The output generated by a specific combination of factors is called a variant, an alternative or an example respectively. Each factor can be observed in different values, but not all values usually can be observed in variants with acceptable success. To each variant, a certain value can be assigned to each factor. Some variants have identical values at a specific factor, others don't. This overlap of identical factors is used in the FACTORFINDER-Procedure to determine the importance of the factors.
All variants together form the base of examples. This example base is not a sample from all possible variants in the statistic sense. It does not reflect some population of examples. The maximum size of an example base is determined be the number of values that is known to each factor and by the number of factors.

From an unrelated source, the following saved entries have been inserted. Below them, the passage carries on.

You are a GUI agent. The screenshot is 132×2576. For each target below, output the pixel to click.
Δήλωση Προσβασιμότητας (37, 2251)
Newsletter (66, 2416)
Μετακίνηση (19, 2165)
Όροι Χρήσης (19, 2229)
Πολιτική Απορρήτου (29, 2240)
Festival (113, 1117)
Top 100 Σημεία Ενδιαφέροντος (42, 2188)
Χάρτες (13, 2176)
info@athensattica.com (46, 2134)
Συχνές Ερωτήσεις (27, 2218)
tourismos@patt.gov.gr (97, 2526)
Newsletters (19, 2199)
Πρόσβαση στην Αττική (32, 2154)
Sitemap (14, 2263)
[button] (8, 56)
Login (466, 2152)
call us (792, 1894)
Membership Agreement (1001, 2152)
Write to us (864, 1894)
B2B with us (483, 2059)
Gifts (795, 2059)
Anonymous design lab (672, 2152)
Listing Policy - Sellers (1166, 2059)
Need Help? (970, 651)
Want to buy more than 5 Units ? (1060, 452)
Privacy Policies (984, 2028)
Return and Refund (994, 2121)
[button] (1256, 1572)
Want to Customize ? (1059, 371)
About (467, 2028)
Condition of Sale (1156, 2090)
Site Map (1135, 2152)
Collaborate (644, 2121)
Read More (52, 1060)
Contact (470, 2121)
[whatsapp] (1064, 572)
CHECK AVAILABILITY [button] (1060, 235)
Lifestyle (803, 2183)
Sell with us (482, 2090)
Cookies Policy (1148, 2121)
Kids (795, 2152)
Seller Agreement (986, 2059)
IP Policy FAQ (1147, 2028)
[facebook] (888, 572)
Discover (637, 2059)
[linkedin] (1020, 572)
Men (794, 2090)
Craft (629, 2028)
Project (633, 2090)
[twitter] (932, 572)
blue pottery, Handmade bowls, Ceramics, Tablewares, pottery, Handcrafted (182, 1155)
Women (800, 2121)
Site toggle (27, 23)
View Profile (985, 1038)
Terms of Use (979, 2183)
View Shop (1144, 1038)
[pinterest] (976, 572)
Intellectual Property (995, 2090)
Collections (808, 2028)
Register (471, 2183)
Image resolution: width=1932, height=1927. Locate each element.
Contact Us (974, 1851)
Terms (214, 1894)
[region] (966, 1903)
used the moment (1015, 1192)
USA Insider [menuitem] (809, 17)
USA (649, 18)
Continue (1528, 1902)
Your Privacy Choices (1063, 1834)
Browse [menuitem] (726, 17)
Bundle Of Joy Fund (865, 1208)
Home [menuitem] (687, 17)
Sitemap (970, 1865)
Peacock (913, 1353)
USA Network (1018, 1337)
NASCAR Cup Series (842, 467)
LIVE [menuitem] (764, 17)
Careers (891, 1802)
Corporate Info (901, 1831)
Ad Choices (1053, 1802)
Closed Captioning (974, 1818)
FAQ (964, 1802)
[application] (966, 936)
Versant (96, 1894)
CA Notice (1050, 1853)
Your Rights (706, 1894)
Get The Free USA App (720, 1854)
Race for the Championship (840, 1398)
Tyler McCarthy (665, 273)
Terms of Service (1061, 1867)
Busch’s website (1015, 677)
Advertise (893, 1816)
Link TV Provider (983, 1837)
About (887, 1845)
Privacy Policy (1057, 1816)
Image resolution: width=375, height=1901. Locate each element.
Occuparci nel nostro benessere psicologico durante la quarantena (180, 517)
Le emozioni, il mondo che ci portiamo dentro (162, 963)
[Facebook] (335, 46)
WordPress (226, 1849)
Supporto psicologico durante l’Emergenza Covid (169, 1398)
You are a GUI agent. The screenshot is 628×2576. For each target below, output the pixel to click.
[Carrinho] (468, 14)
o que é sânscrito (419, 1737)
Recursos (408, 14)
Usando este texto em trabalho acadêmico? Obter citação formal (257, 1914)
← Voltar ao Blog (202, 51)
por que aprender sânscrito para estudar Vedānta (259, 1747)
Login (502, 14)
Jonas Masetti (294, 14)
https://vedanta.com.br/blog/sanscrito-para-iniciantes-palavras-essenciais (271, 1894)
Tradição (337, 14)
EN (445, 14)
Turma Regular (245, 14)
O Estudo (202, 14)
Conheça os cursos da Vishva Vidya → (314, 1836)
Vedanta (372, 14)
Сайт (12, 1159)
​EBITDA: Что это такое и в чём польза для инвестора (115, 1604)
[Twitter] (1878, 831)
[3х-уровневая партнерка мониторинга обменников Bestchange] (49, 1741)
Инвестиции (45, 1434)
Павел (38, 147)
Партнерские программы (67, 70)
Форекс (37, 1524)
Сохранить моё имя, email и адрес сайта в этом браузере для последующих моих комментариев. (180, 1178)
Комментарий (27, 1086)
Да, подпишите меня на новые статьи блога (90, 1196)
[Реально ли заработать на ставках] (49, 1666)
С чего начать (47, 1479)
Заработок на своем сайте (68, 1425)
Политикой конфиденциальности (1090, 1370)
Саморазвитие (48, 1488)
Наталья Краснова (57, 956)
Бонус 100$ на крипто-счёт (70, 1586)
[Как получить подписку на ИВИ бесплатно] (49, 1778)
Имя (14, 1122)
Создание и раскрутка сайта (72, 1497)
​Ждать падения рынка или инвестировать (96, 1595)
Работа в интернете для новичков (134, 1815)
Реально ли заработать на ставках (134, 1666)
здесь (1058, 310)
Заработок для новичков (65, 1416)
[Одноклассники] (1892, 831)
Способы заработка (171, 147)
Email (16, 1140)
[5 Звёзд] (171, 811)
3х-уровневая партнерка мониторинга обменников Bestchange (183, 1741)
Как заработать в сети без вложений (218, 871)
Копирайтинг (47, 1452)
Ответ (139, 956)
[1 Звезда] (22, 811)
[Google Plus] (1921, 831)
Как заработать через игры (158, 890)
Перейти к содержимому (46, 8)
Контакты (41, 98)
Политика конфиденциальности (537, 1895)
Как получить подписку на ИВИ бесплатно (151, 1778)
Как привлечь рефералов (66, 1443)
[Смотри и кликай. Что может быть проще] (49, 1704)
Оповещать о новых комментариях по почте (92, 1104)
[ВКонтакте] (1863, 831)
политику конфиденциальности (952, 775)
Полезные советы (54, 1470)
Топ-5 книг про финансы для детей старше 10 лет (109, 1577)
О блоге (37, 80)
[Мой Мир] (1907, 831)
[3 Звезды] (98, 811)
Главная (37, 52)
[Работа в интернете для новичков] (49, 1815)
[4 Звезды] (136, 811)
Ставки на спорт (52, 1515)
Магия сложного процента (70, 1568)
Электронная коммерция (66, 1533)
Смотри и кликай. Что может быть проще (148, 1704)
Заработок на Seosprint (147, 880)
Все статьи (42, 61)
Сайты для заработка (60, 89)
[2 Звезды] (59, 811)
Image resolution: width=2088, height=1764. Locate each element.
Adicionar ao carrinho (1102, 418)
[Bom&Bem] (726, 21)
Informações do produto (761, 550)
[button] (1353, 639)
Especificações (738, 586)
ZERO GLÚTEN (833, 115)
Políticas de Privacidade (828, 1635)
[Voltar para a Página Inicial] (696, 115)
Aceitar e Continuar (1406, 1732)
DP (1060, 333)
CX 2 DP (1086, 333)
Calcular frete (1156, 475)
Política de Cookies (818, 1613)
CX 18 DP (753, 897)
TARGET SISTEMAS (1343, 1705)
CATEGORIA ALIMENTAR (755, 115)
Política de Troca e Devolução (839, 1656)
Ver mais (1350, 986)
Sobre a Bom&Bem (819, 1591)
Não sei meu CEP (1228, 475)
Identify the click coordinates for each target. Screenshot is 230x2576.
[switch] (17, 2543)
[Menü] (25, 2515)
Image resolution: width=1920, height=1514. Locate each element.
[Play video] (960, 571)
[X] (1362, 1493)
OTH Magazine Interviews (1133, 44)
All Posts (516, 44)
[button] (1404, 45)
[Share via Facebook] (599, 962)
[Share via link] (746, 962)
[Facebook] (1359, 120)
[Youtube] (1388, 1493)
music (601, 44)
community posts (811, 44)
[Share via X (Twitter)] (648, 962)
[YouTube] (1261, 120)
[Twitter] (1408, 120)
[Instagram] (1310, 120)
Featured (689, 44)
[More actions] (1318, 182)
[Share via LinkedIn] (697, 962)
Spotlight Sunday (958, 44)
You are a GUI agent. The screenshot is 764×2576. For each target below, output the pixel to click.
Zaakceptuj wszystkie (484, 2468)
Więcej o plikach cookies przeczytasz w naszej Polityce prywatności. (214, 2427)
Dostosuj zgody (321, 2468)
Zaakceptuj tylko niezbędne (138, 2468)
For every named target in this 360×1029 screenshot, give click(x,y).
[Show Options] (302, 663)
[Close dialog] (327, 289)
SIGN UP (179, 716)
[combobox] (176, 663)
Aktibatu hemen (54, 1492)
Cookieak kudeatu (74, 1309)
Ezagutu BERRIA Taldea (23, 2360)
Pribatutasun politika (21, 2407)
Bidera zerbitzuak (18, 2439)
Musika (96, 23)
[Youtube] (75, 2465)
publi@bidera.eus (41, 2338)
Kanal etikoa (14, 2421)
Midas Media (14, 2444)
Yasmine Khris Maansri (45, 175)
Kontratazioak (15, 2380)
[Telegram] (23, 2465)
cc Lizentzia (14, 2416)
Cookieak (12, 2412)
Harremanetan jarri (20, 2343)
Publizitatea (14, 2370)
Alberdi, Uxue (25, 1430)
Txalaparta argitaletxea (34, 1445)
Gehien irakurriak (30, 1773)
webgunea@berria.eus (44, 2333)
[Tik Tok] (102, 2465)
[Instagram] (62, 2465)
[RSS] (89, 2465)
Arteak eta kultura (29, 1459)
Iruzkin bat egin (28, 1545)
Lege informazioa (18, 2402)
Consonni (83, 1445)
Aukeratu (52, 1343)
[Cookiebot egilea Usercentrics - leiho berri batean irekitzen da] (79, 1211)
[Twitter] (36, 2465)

An ideal can not be observed directly but we can infer it from observed variants. From the perspective of the analyst, ideals are only theoretical. Ideals combine goal-promoting values in each factor. Ideals may be complemented by other different ideals.
A radio station can play folk music or with the same success pop music. Both attract a mass audience and can be considered being an ideal.
Ideals are at the center of a cluster of real examples that have identical core attributes and that are characterized by acceptable success. All examples clustered around one ideal differ only in factors of subcritical relevance. Acceptable variants that differ in critically important factors are clustered around different ideals.
The model of the existance of ideals creates is linked to the absence of a specific value at a specific factor. This notion of relevance is absence-oriented. It requires the existance of ideals as importance is understood as failure in the case of the absence of specific values in important factors.
In real situations, we do not know the ideals with absolute certainty. Solely, examples that surpass a threshold of the target criterion or that fail can be observed. The only knowledge we can acquire concerns real examples and whether those real examples show acceptable success or not. The attributes of the ideals must be left open and only can be inferred from observed examples.